Latin American and Caribbean Government Officials Support the Phase-Out of Incandescent Light Bulbs

Governments Agree to Adopt the "Santo Domingo Declaration"

Santo Domingo (Dominican Republic), 4 August 2011 - Government representatives from 26 countries in Latin America and the Caribbean have voiced their support for the phasing out of incandescent light bulbs. Such a move could save the region an estimated US$4 billion a year in energy costs.

Participants at a regional meeting of the UNEP-backed en.lighten initiative signed the "Santo Domingo Declaration", which states that the phase out of incandescent lamps is one of the easiest ways to reduce CO2 emissions and achieve significant energy and financial savings.

The meeting was held in Santo Domingo, Dominican Republic, on 4 August 2011 in conjunction with the 2011 Latin American and Caribbean Energy Efficiency Seminar by Organización Latinoamericana de la Energía (OLADE).

en.lighten is an initiative funded by the Global Environment Facility (GEF), in partnership with the United Nations Enviornment Programme (UNEP) and leading global lighting manufacturers (Philips and OSRAM), to accelerate market transformation of efficient lighting technologies on a global scale.

At the meeting in Santo Domingo,UNEP and partner regional organizations addressed key regional stakeholders and explored opportunities for governments to formally participate in a globally coordinated effort to transition to efficient lighting as a key efficiency and climate mitigation measure. The emphasis was on the phase-out of general purpose incandescent light bulbs, the most common type for consumers.

Energy efficiency officials and climate change focal points from 26 countries participated in the event including; representatives from the Ministries of Energy, Environment, national utilities, manufacturing, international organizations and NGOs. Bernard Jamet, Head of the UNEP Technology Transfer Unit, opened the session by introducing the en.lighten program and its role within ongoing climate change negotiations.

[SUPPLIED RECORDS]:
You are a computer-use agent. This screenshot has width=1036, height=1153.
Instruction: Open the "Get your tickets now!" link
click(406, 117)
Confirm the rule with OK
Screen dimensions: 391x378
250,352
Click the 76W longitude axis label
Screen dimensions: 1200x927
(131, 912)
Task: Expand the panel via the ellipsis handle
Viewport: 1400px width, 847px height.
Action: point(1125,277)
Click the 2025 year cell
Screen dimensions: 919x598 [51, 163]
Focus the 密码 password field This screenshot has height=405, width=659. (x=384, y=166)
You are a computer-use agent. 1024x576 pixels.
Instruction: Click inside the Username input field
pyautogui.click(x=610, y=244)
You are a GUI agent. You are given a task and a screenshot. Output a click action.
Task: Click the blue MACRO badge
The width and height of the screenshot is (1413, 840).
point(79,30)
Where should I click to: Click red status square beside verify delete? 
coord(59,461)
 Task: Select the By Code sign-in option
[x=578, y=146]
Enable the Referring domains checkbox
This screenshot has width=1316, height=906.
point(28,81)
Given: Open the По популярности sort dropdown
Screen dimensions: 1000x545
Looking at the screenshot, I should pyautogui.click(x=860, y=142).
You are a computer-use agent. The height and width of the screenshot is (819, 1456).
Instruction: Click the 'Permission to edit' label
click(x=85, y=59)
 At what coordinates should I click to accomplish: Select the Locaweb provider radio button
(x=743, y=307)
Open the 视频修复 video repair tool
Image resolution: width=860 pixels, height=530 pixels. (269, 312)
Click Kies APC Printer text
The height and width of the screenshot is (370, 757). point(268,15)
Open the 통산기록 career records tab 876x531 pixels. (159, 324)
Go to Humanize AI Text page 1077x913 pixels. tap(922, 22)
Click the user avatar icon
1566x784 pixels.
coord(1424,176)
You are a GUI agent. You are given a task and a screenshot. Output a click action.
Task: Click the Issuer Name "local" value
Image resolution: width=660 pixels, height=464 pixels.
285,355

[REQUIREMENT]: Reproduce word for word the part of the article on phasing out incandescent bulbs that opens with the words containing "Participants at a" and closes with "a global scale.".

[SOLUTION TO THIS TASK]:
Participants at a regional meeting of the UNEP-backed en.lighten initiative signed the "Santo Domingo Declaration", which states that the phase out of incandescent lamps is one of the easiest ways to reduce CO2 emissions and achieve significant energy and financial savings.

The meeting was held in Santo Domingo, Dominican Republic, on 4 August 2011 in conjunction with the 2011 Latin American and Caribbean Energy Efficiency Seminar by Organización Latinoamericana de la Energía (OLADE).

en.lighten is an initiative funded by the Global Environment Facility (GEF), in partnership with the United Nations Enviornment Programme (UNEP) and leading global lighting manufacturers (Philips and OSRAM), to accelerate market transformation of efficient lighting technologies on a global scale.